COP 21 students. Via Climate Impact Network: YouTube.

Five student delegates have been selected to represent the University of Toronto at the Paris Conference of Parties 21 (COP21), which runs from November 30 to December 11. The delegates, Alice (Xia) Zhu, Alissa Saieva, Christelle Broux, Sophie Guilbault, and Larissa Parker will focus on different subtopics surrounding climate change including renewable energy, emission reduction targets, and the science-policy gap.

Implemented in 1992 at the Rio Earth Summit, the annual COP objective is to review the United Nations Framework Convention on Climate Change (UNFCCC). After hearing about previous COPs, Zhu, a third-year environmental chemistry specialist and the University of Toronto Students’ Union’s sustainability commissioner, approached the undergraduate student advisor for the School of the Environment, David Powell, about sending a delegation.

“For me, the main reason I wanted to form a delegation from University of Toronto is because I want students to understand and be informed about climate change,” Zhu said. “COP21 is a major negotiation for the world, but most students have not heard of it before,” she said.

Powell himself will not attend the conference, but political science professor Matthew Hoffman and professor Stephen Scharper, of the Department of Anthropology and the School of the Environment, will be available to students for advice and support.

“I am confident that attending COP21 will be a great learning experience for the student delegates with respect to understanding the complexity and nature of international environmental agreements,” Powell said. “These agreements take a long time to be implemented, to evolve, and to achieve meaningful change, which is frustrating for everyone who is concerned about climate change, particularly young people, so coming to terms with that is an important experience,” said Powell.

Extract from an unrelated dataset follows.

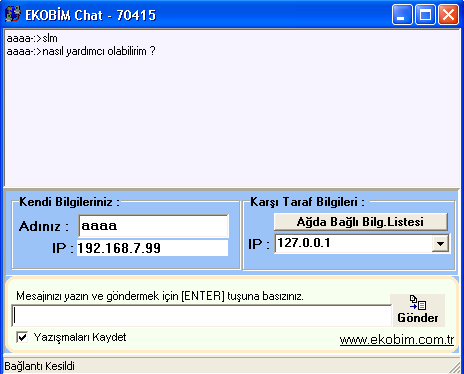The image size is (464, 374).
Task: Click the own IP field showing 192.168.7.99
Action: (x=152, y=248)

COP21 could be crucial in negotiating a successive agreement for the Kyoto Protocol, which set greenhouse gas emission reduction targets in 1992 for the years 2008-2012. A UNFCCC study shows a good plan could prevent a global warming above 2°C by 2100, as opposed to a 3°C — or the worst-case scenario 6°C — rise.  Over 60 energy and environment ministers around the world went to the pre-COP, which the COP21 website cited as one of the largest and most productive in
UNFCCC history.

“I am interested to see what the new [Canadian] Government will commit to and its proposed implementation strategies,” said Saieva, a second-year law student. “However, I understand the complexities of international environmental agreements and that Canada has not had an ‘impressive’ environmental track record to date. As such, I am cautiously optimistic about the experience.”

“For myself personally, I am thankful for this opportunity and hope to gain a better understanding of the complexity of UN negotiations,” said Broux, who is completing a B.Sc. in environmental science and geography. “My experience will be valuable I’m sure, and I hope to share as much information as I can with the student community, both during and after conference.”

The delegates have organized campus events leading up to COP21 and will manage a blog, Facebook page, and Twitter account throughout their time at the conference.

“By going to Paris, I hope to be a key liaison between students at U of T and the events that are happening in Paris,” said Zhu.